A good lawyer, Lincoln did not rely on just his almanac to defend his client. Before recalling the state’s star witness to discredit him with the almanac, he called a witness who testified the weapon that Duff allegedly used belonged to him and not Duff. (A potentially dangerous witness since he told Lincoln he, Lincoln, did not wish to hear all he saw that night). Lincoln also found a doctor to testify as an expert witness that the blow to the back of his head could have caused the wound at the front of the victim’s head. (And they had already convicted the man who delivered that blow, hadn’t they?) Finally, and maybe most importantly, Lincoln, in his closing argument in his shirt sleeves, pulling on his knitted braces, told a somewhat exaggerated story of his relationship with the Armstrong family and how much they meant to him – it was as if Lincoln were personally vouching for the boy on trial. How could anyone from a family so loved by Abe ever do anything so wrong? No wonder Duff was acquitted.
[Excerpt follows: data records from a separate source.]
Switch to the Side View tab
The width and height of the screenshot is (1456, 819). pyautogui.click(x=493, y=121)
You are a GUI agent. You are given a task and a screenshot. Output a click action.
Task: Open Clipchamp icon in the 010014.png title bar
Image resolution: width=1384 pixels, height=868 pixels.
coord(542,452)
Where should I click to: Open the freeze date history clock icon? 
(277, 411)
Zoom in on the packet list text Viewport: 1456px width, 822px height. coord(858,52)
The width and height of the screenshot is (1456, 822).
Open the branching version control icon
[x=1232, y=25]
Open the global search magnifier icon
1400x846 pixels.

While Lincoln was innocent of the campaign charge that he had fixed the almanac, a charge that he had violated his principles in taking and trying this case would have been true. Lincoln was known for only accepting cases he believed in and he could not have believed in this one. There was sufficient evidence to prove that Duff was as guilty as his convicted partner that night – even Lincoln’s own witness if asked could have testified to that – but, in a test of friendship vs. principle, Lincoln chose friendship. Maybe what he was really doing in his closing remarks was making his friendship argument to himself in front of the jury trying to convince himself that he had made the right choice. Although he never talked about the trial, at least publicly, as president he had friends in Illinois start the wheels rolling to have Norris released early on parole.


Note: More on this subject can be found in Moonlight: Abraham Lincoln and the Almanac Trial by John Evangelist Walsh published by St. Martin’s Press.